Dataset entries:

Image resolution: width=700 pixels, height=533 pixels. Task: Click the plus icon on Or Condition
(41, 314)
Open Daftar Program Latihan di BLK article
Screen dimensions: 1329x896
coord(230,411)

» **Exercise details**
Reproduce all data above, unchanged.

» **Task solution**
Image resolution: width=700 pixels, height=533 pixels. Task: Click the plus icon on Or Condition
(41, 314)
Open Daftar Program Latihan di BLK article
Screen dimensions: 1329x896
coord(230,411)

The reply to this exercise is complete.